The median patient age in the blinatumomab and chemotherapy arms was 51 years (range, 30-70). Approximately half of patients were male (49% vs 50%), and most patients were White (78% vs 79%) and were not Hispanic or Latino (85% vs 85%). Moreover, in the blinatumomab arm, 58% of patients were younger than 55 years at the time of randomization, 40% had CD20 positivity, 29% had received rituximab, and 32% were planned to undergo transplant; in the chemotherapy arm, these respective rates were 58%, 41%, 32%, and 31%.
Two patients on the blinatumomab arm experienced fatal adverse effects (AEs); they experienced infection and coagulopathy. Dose interruptions and reductions of the agent were required in 5% and 28% of patients, respectively. Two percent of patients permanently discontinued treatment due to toxicity.
In the blinatumomab arm, the most common AEs included neutropenia (all grade, 83%; grade 3/4, 77%), thrombocytopenia (75%; 57%), anemia (59%; 29%), leukopenia (43%; 41%), lymphopenia (32%; 30%), febrile neutropenia (19%; 19%), nausea (32%; 5%), diarrhea (29%; 3%), cytokine release syndrome (16%; 4%), infection (35%; 31%), musculoskeletal pain (23%; 5%), headache (41%; 5%), tremor (23%; 3%), aphasia (10%; 8%), and hypertension (12%; 10%).
The randomized, open-label, multicenter study enrolled patients with high-risk, first-relapsed, Ph-negative B-ALL with fewer than 25% blasts in the bone marrow following induction and 2 cycles of consolidation chemotherapy. Patients were between the ages of 28 days and 18 years.
Participants were randomly assigned 1:1 to receive blinatumomab or intensive chemotherapy for their third cycle of consolidation treatment. Those in the investigative arm were given 1 cycle of blinatumomab at a daily dose of 15 mcg/m2 over 4 weeks. They were stratified by age, MRD status at the end of induction, and bone marrow status at the end of the second block of consolidation chemotherapy. They proceeded to transplant following the third cycle of consolidation.

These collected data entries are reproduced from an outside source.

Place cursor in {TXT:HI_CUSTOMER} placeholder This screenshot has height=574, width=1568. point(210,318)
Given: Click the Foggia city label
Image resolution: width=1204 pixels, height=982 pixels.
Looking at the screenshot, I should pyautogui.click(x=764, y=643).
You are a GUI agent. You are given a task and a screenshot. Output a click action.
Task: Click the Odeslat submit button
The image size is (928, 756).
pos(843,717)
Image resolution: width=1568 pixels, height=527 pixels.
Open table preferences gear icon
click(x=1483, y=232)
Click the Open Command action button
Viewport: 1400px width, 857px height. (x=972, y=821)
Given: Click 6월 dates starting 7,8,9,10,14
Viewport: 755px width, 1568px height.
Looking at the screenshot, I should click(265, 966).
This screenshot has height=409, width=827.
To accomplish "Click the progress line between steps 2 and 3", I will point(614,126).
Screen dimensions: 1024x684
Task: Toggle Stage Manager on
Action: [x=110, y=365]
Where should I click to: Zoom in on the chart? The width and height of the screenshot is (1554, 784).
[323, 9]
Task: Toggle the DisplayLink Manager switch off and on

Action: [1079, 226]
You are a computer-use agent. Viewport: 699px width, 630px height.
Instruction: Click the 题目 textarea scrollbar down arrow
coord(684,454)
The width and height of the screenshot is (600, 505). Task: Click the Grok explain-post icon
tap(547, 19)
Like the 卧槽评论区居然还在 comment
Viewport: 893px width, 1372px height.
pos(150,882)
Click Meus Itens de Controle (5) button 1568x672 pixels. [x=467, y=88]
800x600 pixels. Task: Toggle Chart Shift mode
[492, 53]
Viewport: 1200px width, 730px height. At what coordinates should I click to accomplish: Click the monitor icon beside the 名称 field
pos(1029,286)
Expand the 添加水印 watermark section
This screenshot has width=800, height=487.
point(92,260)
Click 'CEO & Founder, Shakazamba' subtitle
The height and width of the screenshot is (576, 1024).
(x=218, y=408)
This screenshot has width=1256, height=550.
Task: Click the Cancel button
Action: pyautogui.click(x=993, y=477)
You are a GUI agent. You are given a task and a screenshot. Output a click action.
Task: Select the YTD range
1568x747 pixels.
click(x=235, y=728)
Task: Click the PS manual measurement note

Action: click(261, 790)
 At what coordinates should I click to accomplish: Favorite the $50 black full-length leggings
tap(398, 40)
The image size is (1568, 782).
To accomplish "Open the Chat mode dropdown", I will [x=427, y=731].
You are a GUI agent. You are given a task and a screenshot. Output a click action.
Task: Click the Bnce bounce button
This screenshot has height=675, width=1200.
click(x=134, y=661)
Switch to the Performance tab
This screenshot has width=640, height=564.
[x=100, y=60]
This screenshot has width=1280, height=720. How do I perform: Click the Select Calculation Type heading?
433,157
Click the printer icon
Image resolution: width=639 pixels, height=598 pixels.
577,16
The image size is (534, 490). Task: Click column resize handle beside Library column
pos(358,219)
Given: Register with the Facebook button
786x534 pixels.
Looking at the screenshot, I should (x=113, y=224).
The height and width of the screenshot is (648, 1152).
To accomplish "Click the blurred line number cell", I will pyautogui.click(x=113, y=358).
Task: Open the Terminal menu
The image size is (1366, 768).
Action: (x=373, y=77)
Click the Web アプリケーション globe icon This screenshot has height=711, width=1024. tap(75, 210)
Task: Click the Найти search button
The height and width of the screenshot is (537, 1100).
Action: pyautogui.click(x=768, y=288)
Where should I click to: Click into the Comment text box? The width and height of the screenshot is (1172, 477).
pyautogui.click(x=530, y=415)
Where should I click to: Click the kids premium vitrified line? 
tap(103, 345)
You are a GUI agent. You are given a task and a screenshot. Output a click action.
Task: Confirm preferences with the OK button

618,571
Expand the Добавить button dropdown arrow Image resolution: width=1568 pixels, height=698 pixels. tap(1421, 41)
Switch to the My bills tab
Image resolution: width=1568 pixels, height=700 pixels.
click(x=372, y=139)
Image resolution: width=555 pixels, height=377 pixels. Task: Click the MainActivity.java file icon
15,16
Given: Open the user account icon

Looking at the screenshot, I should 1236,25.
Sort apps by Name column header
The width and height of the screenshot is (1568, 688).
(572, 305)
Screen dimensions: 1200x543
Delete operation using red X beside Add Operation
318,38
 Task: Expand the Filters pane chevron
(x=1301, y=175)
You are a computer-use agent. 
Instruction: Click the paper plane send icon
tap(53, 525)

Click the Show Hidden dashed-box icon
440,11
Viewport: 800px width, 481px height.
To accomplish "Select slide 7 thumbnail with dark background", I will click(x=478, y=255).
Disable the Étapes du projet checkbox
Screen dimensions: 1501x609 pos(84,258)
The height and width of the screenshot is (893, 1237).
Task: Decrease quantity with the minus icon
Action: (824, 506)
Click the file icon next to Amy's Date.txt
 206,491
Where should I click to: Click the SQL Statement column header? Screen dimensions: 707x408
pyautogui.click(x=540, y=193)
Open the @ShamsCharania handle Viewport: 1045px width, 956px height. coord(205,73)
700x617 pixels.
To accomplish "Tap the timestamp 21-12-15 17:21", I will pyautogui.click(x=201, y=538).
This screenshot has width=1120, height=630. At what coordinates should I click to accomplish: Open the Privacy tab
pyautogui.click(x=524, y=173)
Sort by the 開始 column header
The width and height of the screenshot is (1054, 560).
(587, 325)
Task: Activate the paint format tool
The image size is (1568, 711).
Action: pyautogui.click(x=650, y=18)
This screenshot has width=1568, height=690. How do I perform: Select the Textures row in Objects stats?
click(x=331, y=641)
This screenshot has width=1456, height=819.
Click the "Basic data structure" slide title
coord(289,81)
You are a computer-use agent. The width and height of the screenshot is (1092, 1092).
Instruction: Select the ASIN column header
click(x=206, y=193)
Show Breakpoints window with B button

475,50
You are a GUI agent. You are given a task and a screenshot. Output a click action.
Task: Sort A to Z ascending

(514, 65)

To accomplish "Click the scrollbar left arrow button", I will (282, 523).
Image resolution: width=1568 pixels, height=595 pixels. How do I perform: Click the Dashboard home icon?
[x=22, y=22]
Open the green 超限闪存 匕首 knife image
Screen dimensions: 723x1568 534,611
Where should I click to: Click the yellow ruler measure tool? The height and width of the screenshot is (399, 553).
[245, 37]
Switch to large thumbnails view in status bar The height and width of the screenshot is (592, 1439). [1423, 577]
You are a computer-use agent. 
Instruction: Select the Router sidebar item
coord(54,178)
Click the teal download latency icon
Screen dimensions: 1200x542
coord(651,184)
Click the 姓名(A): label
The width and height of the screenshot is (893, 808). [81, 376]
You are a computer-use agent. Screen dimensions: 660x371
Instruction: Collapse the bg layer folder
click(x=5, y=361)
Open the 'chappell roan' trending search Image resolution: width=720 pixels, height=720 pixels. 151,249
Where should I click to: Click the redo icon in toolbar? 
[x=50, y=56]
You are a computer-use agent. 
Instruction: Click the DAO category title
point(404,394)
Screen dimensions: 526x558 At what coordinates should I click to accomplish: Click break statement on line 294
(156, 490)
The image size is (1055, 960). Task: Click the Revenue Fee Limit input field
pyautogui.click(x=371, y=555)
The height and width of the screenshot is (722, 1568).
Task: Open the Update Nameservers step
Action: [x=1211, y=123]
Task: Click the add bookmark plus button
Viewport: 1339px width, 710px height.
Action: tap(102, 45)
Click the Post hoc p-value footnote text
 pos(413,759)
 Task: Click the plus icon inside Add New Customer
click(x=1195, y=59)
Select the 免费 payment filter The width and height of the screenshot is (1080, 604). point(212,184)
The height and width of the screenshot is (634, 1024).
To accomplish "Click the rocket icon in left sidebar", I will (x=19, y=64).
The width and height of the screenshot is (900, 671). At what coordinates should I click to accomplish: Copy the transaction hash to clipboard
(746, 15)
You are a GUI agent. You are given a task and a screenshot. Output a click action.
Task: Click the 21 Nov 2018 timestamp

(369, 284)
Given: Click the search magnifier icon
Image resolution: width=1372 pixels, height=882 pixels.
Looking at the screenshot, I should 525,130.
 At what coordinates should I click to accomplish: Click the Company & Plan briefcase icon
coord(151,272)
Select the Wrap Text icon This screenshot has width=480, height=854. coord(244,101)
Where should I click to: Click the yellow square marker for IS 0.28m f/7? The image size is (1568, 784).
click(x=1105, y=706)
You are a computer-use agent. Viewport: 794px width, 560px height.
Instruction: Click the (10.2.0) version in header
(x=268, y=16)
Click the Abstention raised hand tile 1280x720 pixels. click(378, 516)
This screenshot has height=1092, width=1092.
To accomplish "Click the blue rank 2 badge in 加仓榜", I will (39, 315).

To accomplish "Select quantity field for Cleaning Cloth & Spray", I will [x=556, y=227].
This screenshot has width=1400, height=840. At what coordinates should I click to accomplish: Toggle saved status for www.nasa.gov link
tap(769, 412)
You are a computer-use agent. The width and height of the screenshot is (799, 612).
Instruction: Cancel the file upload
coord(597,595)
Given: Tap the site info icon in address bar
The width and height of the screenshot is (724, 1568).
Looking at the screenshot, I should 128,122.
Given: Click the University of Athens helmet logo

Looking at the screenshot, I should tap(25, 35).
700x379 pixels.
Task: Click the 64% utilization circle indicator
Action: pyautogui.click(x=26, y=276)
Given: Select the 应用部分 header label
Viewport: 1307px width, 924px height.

The median age across the blinatumomab and chemotherapy arms was 5.5 years (range, 1-17). Most patients were 1 to 9 years of age (72% vs 72%), White (93% vs 81%), and had blasts below 5% at randomization (100% vs 95%). Just over half of those in the blinatumomab arm were male (56%) vs 40% of those in the chemotherapy arm.
Regarding MRD at randomization in the blinatumomab arm, 20% had MRD ≥10-3, 28% had MRD <10-3 and ≥10-4, 37% had MRD <10-4, and 15% had unknown status; in the chemotherapy arm, these rates were 28%, 11%, 40%, and 21%.
Twenty-eight percent of patients who received blinatumomab experienced serious AEs and 4% discontinued due to toxicity. Dose interruptions were required for 11% of patients. The most common AEs experienced with the agent were pyrexia, nausea, headache, rash, hypogammaglobulinemia, and anemia.